Description of the task:
Substitute "Alerts" for "Incidents" in the records, starting at the line that contains "Task: Switch to the Incidents tab" and ending at the end of the records, and reproduce only those lines with everything else unchanged.

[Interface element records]
******************************
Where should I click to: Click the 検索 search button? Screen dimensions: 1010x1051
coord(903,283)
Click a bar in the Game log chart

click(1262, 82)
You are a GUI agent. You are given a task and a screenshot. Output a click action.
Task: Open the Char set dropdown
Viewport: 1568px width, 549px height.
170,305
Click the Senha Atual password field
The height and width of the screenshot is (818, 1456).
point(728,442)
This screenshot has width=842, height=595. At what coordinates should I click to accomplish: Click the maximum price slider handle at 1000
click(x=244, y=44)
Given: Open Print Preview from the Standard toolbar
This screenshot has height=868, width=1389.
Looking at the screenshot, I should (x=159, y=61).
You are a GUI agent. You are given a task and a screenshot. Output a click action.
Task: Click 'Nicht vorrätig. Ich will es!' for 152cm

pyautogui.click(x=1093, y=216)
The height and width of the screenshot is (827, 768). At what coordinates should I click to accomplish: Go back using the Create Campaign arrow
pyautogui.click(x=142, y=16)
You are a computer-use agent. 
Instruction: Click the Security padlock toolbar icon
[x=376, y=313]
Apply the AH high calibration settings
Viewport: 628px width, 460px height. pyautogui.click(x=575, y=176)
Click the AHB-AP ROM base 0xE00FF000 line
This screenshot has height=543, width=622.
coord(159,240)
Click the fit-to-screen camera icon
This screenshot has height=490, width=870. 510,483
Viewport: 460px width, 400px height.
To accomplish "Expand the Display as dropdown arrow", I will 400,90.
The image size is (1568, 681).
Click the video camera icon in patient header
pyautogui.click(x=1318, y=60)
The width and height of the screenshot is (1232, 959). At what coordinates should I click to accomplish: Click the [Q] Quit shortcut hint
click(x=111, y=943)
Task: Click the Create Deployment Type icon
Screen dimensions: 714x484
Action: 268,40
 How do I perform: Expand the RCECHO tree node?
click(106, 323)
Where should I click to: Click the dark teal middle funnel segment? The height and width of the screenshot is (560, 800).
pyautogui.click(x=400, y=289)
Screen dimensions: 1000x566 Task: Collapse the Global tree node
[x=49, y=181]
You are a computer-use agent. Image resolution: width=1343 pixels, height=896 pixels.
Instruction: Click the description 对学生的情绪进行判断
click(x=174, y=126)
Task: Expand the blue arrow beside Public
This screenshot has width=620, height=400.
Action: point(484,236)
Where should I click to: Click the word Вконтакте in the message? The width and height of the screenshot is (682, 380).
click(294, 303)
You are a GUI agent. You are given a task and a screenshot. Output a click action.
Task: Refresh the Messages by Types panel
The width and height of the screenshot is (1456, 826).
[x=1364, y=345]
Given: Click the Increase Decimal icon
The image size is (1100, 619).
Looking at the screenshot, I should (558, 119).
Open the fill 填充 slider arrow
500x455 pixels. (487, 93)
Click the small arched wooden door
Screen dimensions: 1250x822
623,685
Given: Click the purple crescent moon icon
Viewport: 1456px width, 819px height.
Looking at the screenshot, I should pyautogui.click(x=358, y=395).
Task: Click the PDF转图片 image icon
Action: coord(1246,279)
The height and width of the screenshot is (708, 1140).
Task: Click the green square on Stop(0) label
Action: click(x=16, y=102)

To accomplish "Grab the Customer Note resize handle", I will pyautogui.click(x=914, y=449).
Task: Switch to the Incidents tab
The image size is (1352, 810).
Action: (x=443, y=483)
******************************
Response:
Task: Switch to the Alerts tab
The image size is (1352, 810).
Action: (x=443, y=483)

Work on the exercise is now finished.